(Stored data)
'''
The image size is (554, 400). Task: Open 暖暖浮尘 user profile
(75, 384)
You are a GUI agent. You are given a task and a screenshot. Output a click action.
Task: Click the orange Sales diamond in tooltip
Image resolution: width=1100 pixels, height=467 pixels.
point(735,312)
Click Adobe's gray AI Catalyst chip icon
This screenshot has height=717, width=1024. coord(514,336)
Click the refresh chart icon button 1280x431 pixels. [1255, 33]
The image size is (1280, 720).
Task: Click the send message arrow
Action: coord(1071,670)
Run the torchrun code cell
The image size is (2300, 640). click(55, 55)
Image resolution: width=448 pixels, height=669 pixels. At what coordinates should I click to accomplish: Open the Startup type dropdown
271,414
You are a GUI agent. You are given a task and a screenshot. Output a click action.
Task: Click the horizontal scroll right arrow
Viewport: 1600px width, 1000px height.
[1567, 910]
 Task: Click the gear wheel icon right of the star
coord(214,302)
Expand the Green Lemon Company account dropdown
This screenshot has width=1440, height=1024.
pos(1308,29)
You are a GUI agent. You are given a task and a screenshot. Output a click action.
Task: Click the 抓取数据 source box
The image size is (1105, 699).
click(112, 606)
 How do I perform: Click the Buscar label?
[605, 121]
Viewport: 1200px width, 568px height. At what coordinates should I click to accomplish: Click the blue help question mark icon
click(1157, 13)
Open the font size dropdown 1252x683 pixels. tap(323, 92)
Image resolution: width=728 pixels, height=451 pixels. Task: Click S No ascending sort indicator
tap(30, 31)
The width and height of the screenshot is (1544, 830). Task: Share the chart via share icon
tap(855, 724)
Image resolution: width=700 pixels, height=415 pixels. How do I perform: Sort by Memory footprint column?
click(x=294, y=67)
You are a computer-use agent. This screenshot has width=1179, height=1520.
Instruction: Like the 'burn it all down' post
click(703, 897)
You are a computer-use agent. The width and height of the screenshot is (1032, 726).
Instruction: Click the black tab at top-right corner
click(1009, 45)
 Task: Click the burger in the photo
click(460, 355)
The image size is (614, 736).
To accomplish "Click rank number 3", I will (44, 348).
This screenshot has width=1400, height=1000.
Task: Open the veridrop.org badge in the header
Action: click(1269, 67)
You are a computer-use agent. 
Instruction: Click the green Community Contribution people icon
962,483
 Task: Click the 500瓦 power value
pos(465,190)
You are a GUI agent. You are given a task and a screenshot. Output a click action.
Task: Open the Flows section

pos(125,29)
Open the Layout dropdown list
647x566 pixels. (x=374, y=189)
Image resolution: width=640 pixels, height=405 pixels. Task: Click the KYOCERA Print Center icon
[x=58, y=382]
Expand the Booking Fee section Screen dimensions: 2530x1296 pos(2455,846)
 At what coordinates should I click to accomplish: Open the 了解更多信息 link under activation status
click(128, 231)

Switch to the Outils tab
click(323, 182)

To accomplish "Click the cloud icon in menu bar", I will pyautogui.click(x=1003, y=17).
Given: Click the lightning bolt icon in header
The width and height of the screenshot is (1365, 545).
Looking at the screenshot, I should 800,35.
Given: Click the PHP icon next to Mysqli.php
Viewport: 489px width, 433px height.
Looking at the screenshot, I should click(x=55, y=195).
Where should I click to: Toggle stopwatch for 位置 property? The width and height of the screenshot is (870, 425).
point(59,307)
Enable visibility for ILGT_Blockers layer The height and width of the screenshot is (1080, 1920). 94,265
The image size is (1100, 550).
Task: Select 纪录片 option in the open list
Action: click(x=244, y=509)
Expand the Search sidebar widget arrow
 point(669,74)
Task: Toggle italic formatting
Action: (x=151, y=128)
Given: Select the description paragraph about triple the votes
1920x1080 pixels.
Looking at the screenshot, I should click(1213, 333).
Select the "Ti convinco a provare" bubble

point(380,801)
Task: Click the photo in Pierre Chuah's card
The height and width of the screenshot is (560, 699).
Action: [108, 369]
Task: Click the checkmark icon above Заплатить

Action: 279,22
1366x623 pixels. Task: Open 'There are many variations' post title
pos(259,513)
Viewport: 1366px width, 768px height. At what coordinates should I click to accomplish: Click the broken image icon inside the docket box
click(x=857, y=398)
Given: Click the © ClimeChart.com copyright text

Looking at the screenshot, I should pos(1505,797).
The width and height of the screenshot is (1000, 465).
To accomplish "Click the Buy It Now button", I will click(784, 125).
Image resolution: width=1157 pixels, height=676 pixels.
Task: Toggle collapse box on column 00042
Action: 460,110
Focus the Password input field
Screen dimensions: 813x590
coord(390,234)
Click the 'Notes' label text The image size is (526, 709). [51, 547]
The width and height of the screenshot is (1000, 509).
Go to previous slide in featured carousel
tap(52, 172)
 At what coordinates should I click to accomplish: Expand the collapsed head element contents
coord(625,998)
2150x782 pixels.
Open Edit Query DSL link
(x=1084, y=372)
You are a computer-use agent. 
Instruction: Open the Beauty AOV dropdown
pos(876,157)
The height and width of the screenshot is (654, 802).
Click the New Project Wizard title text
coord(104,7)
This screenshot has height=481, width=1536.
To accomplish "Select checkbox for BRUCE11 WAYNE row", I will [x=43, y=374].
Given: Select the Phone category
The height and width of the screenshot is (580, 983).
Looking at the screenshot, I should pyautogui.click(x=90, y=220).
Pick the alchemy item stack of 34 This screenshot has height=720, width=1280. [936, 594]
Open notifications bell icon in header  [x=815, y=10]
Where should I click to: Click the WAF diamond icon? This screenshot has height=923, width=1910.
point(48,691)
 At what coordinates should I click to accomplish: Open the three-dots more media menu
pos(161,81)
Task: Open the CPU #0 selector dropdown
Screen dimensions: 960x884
'''
◆ Task requirements
Exact copies of every record are required.

◆ Written solution
The image size is (554, 400). Task: Open 暖暖浮尘 user profile
(75, 384)
You are a GUI agent. You are given a task and a screenshot. Output a click action.
Task: Click the orange Sales diamond in tooltip
Image resolution: width=1100 pixels, height=467 pixels.
point(735,312)
Click Adobe's gray AI Catalyst chip icon
This screenshot has height=717, width=1024. coord(514,336)
Click the refresh chart icon button 1280x431 pixels. [1255, 33]
The image size is (1280, 720).
Task: Click the send message arrow
Action: coord(1071,670)
Run the torchrun code cell
The image size is (2300, 640). click(55, 55)
Image resolution: width=448 pixels, height=669 pixels. At what coordinates should I click to accomplish: Open the Startup type dropdown
271,414
You are a GUI agent. You are given a task and a screenshot. Output a click action.
Task: Click the horizontal scroll right arrow
Viewport: 1600px width, 1000px height.
[1567, 910]
 Task: Click the gear wheel icon right of the star
coord(214,302)
Expand the Green Lemon Company account dropdown
This screenshot has width=1440, height=1024.
pos(1308,29)
You are a GUI agent. You are given a task and a screenshot. Output a click action.
Task: Click the 抓取数据 source box
The image size is (1105, 699).
click(112, 606)
 How do I perform: Click the Buscar label?
[605, 121]
Viewport: 1200px width, 568px height. At what coordinates should I click to accomplish: Click the blue help question mark icon
click(1157, 13)
Open the font size dropdown 1252x683 pixels. tap(323, 92)
Image resolution: width=728 pixels, height=451 pixels. Task: Click S No ascending sort indicator
tap(30, 31)
The width and height of the screenshot is (1544, 830). Task: Share the chart via share icon
tap(855, 724)
Image resolution: width=700 pixels, height=415 pixels. How do I perform: Sort by Memory footprint column?
click(x=294, y=67)
You are a computer-use agent. This screenshot has width=1179, height=1520.
Instruction: Like the 'burn it all down' post
click(703, 897)
You are a computer-use agent. The width and height of the screenshot is (1032, 726).
Instruction: Click the black tab at top-right corner
click(1009, 45)
 Task: Click the burger in the photo
click(460, 355)
The image size is (614, 736).
To accomplish "Click rank number 3", I will (44, 348).
This screenshot has width=1400, height=1000.
Task: Open the veridrop.org badge in the header
Action: click(1269, 67)
You are a computer-use agent. 
Instruction: Click the green Community Contribution people icon
962,483
 Task: Click the 500瓦 power value
pos(465,190)
You are a GUI agent. You are given a task and a screenshot. Output a click action.
Task: Open the Flows section

pos(125,29)
Open the Layout dropdown list
647x566 pixels. (x=374, y=189)
Image resolution: width=640 pixels, height=405 pixels. Task: Click the KYOCERA Print Center icon
[x=58, y=382]
Expand the Booking Fee section Screen dimensions: 2530x1296 pos(2455,846)
 At what coordinates should I click to accomplish: Open the 了解更多信息 link under activation status
click(128, 231)

Switch to the Outils tab
click(323, 182)

To accomplish "Click the cloud icon in menu bar", I will pyautogui.click(x=1003, y=17).
Given: Click the lightning bolt icon in header
The width and height of the screenshot is (1365, 545).
Looking at the screenshot, I should 800,35.
Given: Click the PHP icon next to Mysqli.php
Viewport: 489px width, 433px height.
Looking at the screenshot, I should click(x=55, y=195).
Where should I click to: Toggle stopwatch for 位置 property? The width and height of the screenshot is (870, 425).
point(59,307)
Enable visibility for ILGT_Blockers layer The height and width of the screenshot is (1080, 1920). 94,265
The image size is (1100, 550).
Task: Select 纪录片 option in the open list
Action: click(x=244, y=509)
Expand the Search sidebar widget arrow
 point(669,74)
Task: Toggle italic formatting
Action: (x=151, y=128)
Given: Select the description paragraph about triple the votes
1920x1080 pixels.
Looking at the screenshot, I should click(1213, 333).
Select the "Ti convinco a provare" bubble

point(380,801)
Task: Click the photo in Pierre Chuah's card
The height and width of the screenshot is (560, 699).
Action: [108, 369]
Task: Click the checkmark icon above Заплатить

Action: 279,22
1366x623 pixels. Task: Open 'There are many variations' post title
pos(259,513)
Viewport: 1366px width, 768px height. At what coordinates should I click to accomplish: Click the broken image icon inside the docket box
click(x=857, y=398)
Given: Click the © ClimeChart.com copyright text

Looking at the screenshot, I should pos(1505,797).
The width and height of the screenshot is (1000, 465).
To accomplish "Click the Buy It Now button", I will click(784, 125).
Image resolution: width=1157 pixels, height=676 pixels.
Task: Toggle collapse box on column 00042
Action: 460,110
Focus the Password input field
Screen dimensions: 813x590
coord(390,234)
Click the 'Notes' label text The image size is (526, 709). [51, 547]
The width and height of the screenshot is (1000, 509).
Go to previous slide in featured carousel
tap(52, 172)
 At what coordinates should I click to accomplish: Expand the collapsed head element contents
coord(625,998)
2150x782 pixels.
Open Edit Query DSL link
(x=1084, y=372)
You are a computer-use agent. 
Instruction: Open the Beauty AOV dropdown
pos(876,157)
The height and width of the screenshot is (654, 802).
Click the New Project Wizard title text
coord(104,7)
This screenshot has height=481, width=1536.
To accomplish "Select checkbox for BRUCE11 WAYNE row", I will [x=43, y=374].
Given: Select the Phone category
The height and width of the screenshot is (580, 983).
Looking at the screenshot, I should pyautogui.click(x=90, y=220).
Pick the alchemy item stack of 34 This screenshot has height=720, width=1280. [936, 594]
Open notifications bell icon in header  [x=815, y=10]
Where should I click to: Click the WAF diamond icon? This screenshot has height=923, width=1910.
point(48,691)
 At what coordinates should I click to accomplish: Open the three-dots more media menu
pos(161,81)
Task: Open the CPU #0 selector dropdown
Screen dimensions: 960x884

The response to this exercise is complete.